Sobre as aulas presenciais…

As aulas presenciais são muito semelhantes às aulas a distância, mas permitem a adoção de outras estratégias como experimentar instrumentos, tocar juntas, anotações no próprio livro pela professora, e, possivelmente, facilitam à professora perceber nuances da minha interpretação. Além disso, é uma ótima oportunidade para estreitar a relação professora-aluna.

Sobre as aulas em grupo…

Em minha última ida a São Paulo/SP, no final de fevereiro deste ano, para realizar aulas presenciais, tive a oportunidade única de realizar duas aulas em grupo com o professor Gustavo de Francisco, no Centro Suzuki de Educação Musical. Na primeira aula, fiquei bastante emocionada em poder tocar, com outras três estudantes, duas músicas em várias vozes. Na ocasião, discutimos e experimentamos a sincronia necessária para iniciar a tocar em conjunto, além de interpretar a partir de partituras com diferentes vozes, observar e dialogar sobre essa interpretação. Na segunda aula, fui surpreendida com a proposta, bastante diferente da primeira: juntamente com outra estudante e o professor, tocamos – de cor – trechos de diferentes músicas ao mesmo tempo e, ao final da aula, cada uma escolheu uma música para apresentar aos demais colegas, refletindo e discutindo sobre formas para se preparar para uma situação de exposição.
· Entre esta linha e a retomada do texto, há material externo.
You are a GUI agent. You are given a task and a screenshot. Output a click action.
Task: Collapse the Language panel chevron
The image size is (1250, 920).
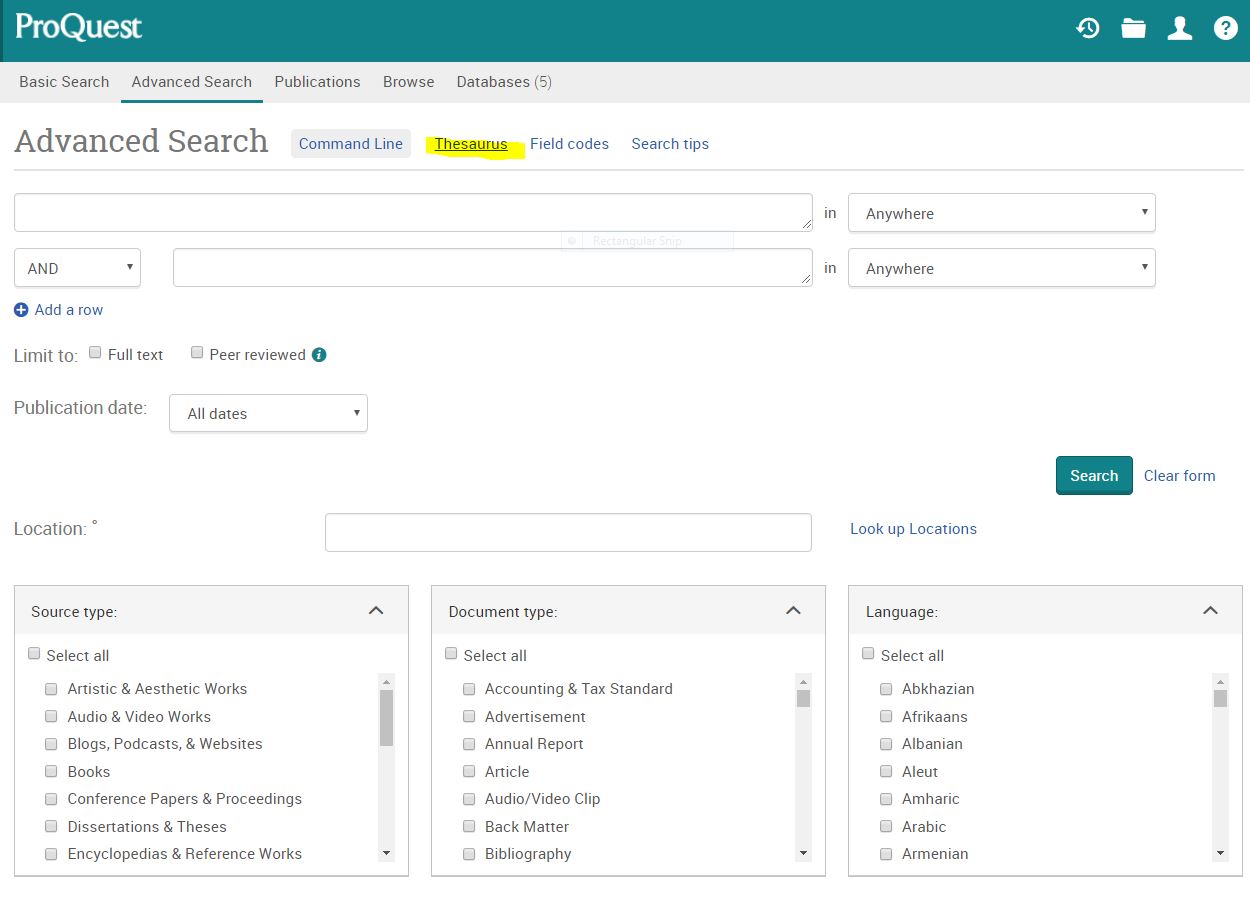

Assim, ainda que de forma breve, foi possível interagir com outras estudantes – a maioria no mesmo nível de estudo e uma em nível mais avançado, ler partituras, interpretar, observar e dialogar sobre a interpretação coletiva, exercitar o poder de concentração, além do autoconhecimento e a exposição diante de pessoas desconhecidas. A experiência de tocar em grupo, em particular, não tem se mostrado possível localmente pela ausência (ou pelo desconhecimento) de pessoas comprometidas com o estudo da flauta doce.

Finalmente…

Tem sido uma experiência bastante significativa estudar pelo método Suzuki. Através dele, sem dúvida alguma, tenho aprendido muito, corrigindo a postura, exercitando a percepção, aprimorando a capacidade de memorização e valorizando a interpretação, com a leitura assumindo progressivamente seu lugar. Nesse processo, a ideia de avanço tem outro sentido.